“he-goats.” Leaders and rulers were called “he-goats.” The male goat or ram was used idiomatically by the figure of speech hypocatastasis for the powerful people or rulers, and it was especially true when used of ungodly leaders, as it is here and Zechariah 10:3. When one studies the use of “goats” in the Bible, and also studies their destructive behavior, it is easy to see why the Bible calls unbelievers or the unsaved, “goats” (cp. Matthew 25:33).
Part of the destructive nature of goats is due to the fact that they are “browsers,” not “grazers” like sheep and cattle. As “browsers” they taste almost anything and end up eating many things that are barely edible; besides shrubs, trees, and many plants that other animals don’t eat because they are toxic, goats occasionally eat things such as clothing (ancient clothes were made of cotton, linen, wool, and other natural, non-synthetic fibers, and could be eaten by a goat).
Goats are also extremely intelligent animals, and even learn from each other. If a goat is penned up but escapes, it will not only remember how to escape and do it again, other goats will see it escape and follow. That fact may have also helped the comparison between believers as sheep and unbelievers as goats. Jesus taught that the children of this world (the unbelievers) act more wisely or shrewdly than the believers do (Luke 16:8), and that is certainly often the case in business. Calling an unbeliever a “goat” is fitting in more ways than one.
Goats provided milk and meat, and they were also valuable for their skin, which was the most common source for the skin-bottles of the ancient world, so they were often mixed with sheep and herded in one big herd. But unlike sheep, which are quite defenseless against any enemy, goats could butt and kick much more effectively, and also escape much more effectively, including by climbing trees if the trunk had a slant to it. Both male and female goats raised in the biblical world had horns, and most modern goats of both sexes have horns, although the male goats are well known for being more aggressive.

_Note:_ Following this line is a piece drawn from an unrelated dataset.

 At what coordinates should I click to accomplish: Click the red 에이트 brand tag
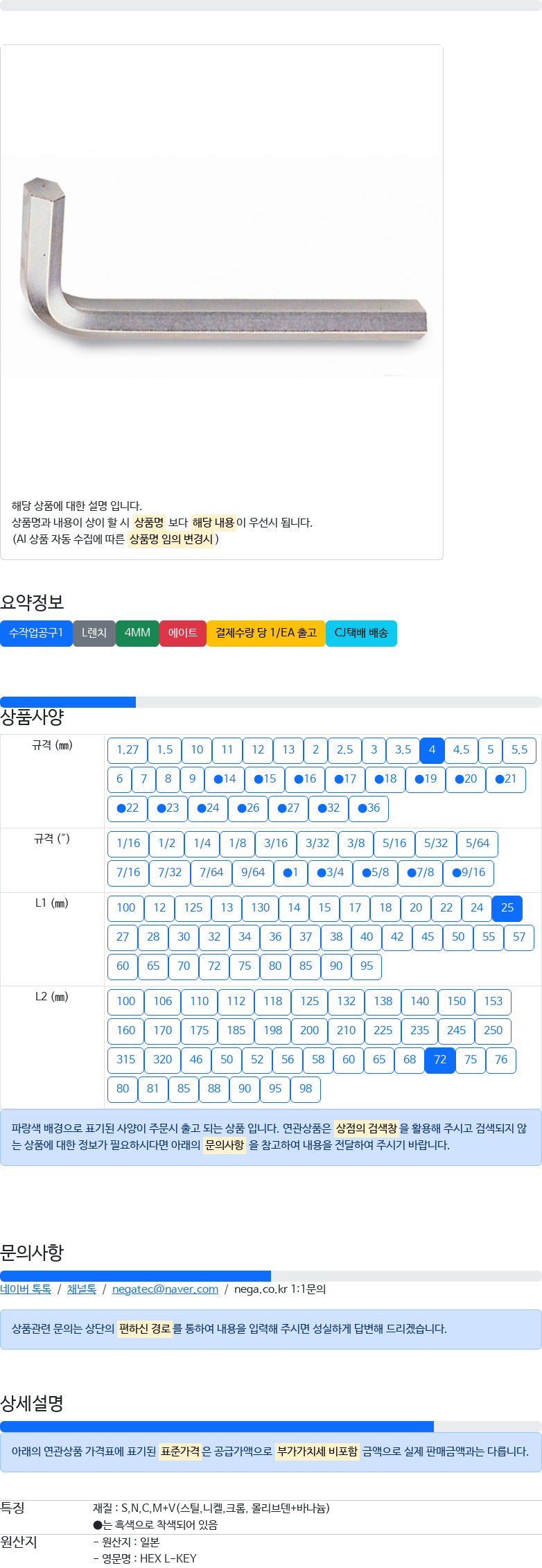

The biblical image of unbelievers being “goats” also fits well with what many scholars feel is the true meaning of “Azazel,” the word that occurs only in Leviticus 16 and that the King James Version translates “Scapegoat.” The actual meaning of “Azazel” is likely “Mighty Goat,” and is a name of the Devil. Also, “goat-demons” are mentioned in Leviticus 17:7 and 2 Chronicles 11:15. [For more on Azazel, see commentary on Leviticus 16:8. For more on the figure of speech hypocatastasis, see commentary on Rev. 20:2].